[Data provided — start]

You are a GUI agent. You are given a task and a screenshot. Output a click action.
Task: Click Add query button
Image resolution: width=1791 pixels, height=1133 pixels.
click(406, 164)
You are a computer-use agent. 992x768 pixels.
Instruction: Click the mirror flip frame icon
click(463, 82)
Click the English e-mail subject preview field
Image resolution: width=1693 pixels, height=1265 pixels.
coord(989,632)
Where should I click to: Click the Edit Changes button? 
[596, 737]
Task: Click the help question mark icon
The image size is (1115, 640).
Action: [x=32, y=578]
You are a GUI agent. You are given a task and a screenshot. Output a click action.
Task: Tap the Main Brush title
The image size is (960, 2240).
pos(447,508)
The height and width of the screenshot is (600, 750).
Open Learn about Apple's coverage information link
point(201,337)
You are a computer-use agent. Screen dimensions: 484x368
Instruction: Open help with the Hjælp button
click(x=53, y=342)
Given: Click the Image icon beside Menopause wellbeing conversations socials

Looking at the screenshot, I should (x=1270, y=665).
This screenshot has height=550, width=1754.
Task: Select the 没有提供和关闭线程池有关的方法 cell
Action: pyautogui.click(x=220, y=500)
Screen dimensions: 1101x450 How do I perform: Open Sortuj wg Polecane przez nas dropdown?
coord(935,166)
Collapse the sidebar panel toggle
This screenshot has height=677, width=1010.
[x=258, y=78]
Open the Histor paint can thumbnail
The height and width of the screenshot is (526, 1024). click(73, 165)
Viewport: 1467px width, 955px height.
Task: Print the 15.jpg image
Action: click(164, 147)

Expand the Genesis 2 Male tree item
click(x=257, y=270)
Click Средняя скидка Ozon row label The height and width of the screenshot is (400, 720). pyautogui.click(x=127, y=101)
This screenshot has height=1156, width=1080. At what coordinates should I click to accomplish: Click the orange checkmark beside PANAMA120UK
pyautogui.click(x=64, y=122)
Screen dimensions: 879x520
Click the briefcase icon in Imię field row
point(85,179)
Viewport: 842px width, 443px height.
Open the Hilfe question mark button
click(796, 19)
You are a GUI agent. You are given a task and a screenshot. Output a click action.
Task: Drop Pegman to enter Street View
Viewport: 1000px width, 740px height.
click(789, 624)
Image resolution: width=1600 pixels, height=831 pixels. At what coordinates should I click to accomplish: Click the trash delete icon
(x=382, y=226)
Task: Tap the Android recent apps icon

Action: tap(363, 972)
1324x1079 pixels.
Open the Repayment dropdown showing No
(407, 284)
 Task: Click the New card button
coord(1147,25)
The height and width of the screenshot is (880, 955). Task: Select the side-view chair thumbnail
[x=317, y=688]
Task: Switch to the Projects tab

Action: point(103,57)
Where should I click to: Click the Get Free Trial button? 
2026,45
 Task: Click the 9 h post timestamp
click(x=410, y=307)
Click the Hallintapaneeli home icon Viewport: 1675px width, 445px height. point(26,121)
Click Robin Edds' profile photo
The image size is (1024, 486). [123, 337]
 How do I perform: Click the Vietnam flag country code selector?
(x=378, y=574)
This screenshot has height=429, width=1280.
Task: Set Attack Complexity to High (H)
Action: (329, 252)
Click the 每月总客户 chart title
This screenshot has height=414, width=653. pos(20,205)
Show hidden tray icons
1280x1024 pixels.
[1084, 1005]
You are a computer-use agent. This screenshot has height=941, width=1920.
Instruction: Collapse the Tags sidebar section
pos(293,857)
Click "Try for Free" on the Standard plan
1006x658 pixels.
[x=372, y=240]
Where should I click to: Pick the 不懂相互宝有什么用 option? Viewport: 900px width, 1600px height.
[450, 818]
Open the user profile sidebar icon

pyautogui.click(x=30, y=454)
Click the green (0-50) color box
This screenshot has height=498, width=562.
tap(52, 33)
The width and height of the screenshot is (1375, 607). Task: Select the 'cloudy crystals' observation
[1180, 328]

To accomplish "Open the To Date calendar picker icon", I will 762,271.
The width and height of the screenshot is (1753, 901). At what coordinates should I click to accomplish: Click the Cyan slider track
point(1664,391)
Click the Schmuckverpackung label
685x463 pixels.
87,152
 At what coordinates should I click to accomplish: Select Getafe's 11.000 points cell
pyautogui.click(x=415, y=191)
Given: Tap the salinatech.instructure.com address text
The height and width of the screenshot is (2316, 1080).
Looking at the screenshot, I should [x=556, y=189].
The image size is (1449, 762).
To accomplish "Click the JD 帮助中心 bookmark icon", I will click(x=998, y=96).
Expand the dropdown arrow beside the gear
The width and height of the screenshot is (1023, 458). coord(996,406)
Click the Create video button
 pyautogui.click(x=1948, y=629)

[Data provided — finish]

> _Work instructions_: Pick out, from the lines above, every one that contains the string "computer".

> _Response to the exercise_:
You are a computer-use agent. 992x768 pixels.
You are a computer-use agent. Screen dimensions: 484x368
You are a computer-use agent. This screenshot has height=941, width=1920.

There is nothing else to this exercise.